Dijo que ello contrasta con el hecho de que América Latina tiene la mayor diversidad del mundo, “con mayor número de frutas, legumbres y demás que podrían estar accesibles a las personas”.

Pohl, junto con otros especialistas, participó en la conferencia virtual ‘Pobreza alimentaria ¿el verdadero efecto de la pandemia en México?’, convocada por la fundación la operadora mexicana de restaurantes Alsea.

La representante de la FAO dijo que es importante integrar la nutrición a los enfoques de la agricultura y reducir los factores que aumentan los costos en la producción como el almacenamiento, el transporte, la distribución y la comercialización de alimentos. Además de reducir las pérdidas y desperdicios de alimentos ya que si esto se reduce podemos lograr alimentar a nuestra población.

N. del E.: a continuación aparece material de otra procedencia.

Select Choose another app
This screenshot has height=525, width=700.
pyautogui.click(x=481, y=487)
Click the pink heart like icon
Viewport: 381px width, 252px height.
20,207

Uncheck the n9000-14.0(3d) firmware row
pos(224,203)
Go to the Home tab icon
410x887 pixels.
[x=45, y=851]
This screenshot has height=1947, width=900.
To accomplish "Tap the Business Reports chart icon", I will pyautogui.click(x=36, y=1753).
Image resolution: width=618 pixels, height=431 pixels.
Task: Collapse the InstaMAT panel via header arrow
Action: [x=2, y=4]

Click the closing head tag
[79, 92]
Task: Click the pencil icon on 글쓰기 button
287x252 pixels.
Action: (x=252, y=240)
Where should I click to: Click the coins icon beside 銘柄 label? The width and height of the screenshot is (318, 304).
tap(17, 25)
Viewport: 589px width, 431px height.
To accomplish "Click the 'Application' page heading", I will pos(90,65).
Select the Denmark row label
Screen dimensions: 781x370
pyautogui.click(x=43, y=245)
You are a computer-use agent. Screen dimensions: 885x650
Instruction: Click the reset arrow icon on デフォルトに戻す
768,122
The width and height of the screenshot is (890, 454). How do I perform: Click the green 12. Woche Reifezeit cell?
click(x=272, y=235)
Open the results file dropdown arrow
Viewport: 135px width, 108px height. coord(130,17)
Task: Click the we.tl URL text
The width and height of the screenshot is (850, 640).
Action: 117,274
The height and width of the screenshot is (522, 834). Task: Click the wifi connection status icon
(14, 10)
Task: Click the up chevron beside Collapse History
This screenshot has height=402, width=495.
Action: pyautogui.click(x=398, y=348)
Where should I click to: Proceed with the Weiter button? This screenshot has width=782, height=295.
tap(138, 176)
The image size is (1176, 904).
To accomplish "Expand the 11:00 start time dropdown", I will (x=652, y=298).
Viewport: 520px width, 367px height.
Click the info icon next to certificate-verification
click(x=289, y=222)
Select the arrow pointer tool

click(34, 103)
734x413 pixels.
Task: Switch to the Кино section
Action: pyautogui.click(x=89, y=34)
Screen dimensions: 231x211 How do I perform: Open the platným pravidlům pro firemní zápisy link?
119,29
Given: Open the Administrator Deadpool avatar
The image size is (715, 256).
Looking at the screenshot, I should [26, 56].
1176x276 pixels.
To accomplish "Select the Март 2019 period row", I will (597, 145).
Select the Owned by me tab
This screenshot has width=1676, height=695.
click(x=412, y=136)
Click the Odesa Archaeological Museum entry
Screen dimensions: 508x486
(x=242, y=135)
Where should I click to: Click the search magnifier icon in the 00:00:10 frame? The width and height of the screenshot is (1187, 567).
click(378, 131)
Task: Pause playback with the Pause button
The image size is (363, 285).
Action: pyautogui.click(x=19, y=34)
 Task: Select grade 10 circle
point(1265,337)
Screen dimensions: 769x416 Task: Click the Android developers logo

El secretario ejecutivo del Consejo Nacional de Evaluación de la Política de Desarrollo Social, que mide la pobreza en México, José Nabor Cruz, dijo que en México la pobreza alimentaria está muy marcada. “En México apenas el 56 % de los hogares puede consumir diariamente frutas y verduras, pero en estados como Guerrero y Chiapas, sur del país, es apenas el 30 %, mientras que el contraste con estados del norte, como Nuevo León y Baja California, donde el porcentaje de casi el 75 %”, apuntó.

Precisó que previo a la contingencia sanitaria de la covid-19 unos 25 millones de mexicanos reportaban carencia por acceso a la alimentación y que entre el 40 % y el 50% de la población “no puede contar con una dieta balanceada, con consumo de frutas y verduras”.

El presidente del Instituto Nacional de Estadística y Geografía (Inegi), Julio Santaella, señaló que en México el nivel de ingresos es muy importante para distinguir los sujetos que podrían estar en peligro ante una situación de pobreza alimentaria. Puso como ejemplo que en Oaxaca el ingreso promedio es de 7.165 pesos (unos 335 dólares) y el 42% se destina a alimentos, bebidas y tabaco, mientras que en Nuevo León, con casi el doble del ingreso, unos 14.000 pesos (655 dólares), se destina el 29%. Destacó que los alimentos en los que más gastan los mexicanos durante la pandemia son carnes, cereales, verduras leguminosas y semillas.